Mediasi kognitif adalah penggunaan alat-alat kognitif
untuk memecahkan masalah yang berkaitan dengan pengetahuan tertentu atau subject-domain
problem. Mediasi kognitif bisa berkaitan dengan konsep spontan dan konsep
ilmiah yang berhasil diinternalisasikan anak akan berfungsi sebagai mediator
dalam pemecahan masalah. Konsep-konsep ilmiah ini dapat berbentuk pengetahuan
deklaratif (declarative knowlegde) berupa metode atau strategi untuk memecahkan
masalah. Menurut Vygotsky untuk membantu anak memadukan antara konsep-konsep
dan prosedur melalui demonstrasi dan praktek.

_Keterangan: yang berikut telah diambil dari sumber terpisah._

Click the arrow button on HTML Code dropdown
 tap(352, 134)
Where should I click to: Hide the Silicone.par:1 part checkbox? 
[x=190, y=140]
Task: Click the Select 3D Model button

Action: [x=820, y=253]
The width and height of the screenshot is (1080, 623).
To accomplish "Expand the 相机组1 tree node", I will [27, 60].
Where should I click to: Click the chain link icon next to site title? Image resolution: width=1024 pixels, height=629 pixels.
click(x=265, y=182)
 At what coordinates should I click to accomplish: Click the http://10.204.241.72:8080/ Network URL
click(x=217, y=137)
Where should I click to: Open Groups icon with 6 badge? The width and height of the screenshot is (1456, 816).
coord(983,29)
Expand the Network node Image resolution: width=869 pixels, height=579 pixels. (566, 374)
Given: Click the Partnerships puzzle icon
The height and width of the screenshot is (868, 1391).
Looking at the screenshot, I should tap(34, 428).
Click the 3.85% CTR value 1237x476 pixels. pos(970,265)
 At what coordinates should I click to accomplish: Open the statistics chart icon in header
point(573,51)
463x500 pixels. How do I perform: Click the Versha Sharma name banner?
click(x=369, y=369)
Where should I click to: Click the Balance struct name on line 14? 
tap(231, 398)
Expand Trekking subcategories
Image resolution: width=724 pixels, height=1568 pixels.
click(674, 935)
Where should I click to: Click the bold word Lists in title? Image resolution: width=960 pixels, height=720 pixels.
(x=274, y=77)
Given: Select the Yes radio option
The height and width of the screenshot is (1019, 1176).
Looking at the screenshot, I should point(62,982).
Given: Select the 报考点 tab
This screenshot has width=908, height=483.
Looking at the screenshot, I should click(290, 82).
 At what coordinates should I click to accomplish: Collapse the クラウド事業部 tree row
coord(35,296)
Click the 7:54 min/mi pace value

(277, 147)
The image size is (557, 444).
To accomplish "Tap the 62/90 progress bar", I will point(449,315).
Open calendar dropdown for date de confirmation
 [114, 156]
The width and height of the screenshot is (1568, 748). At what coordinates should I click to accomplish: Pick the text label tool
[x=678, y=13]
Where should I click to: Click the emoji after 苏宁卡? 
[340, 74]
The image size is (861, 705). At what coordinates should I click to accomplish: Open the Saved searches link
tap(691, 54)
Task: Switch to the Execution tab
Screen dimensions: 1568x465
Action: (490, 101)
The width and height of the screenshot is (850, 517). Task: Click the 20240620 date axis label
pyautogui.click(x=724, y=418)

Berdasarkan teori Vygotsky akan diperoleh beberapa
keuntungan:
1. Anak memperoleh
kesempatan yang luas untuk mengembangkan zona perkembangan proximalnya atau
potensinya melalui belajar dan berkembang;
2. Pembelajaran perlu lebih
dikaitkan dengan tingkat perkembangan potensialnya daripada tingkat
perkembangan aktualnya;
3. Pembelajaran lebih
diarahkan pada penggunaan strategi untuk mengembangkan kemampuan intermentalnya
daripada kemampuan intramental;
4. Anak diberi kesempatan
yang luas untuk mengintegrasikan pengetahuan deklaratif yang telah
dipelajarinya dengan pengetahuan prosedural yang dapat dilakukan untuk
tugas-tugas atau pemecahan masalah;
5. Proses belajar dan
pembelajaran tidak bersifat transferal tetapi lebih merupakan kokonstruksi,
yaitu proses mengkonstruksi pengetahuan atau makana baru secara bersama-sama
antara semua pihak yang terlibat di dalamnya.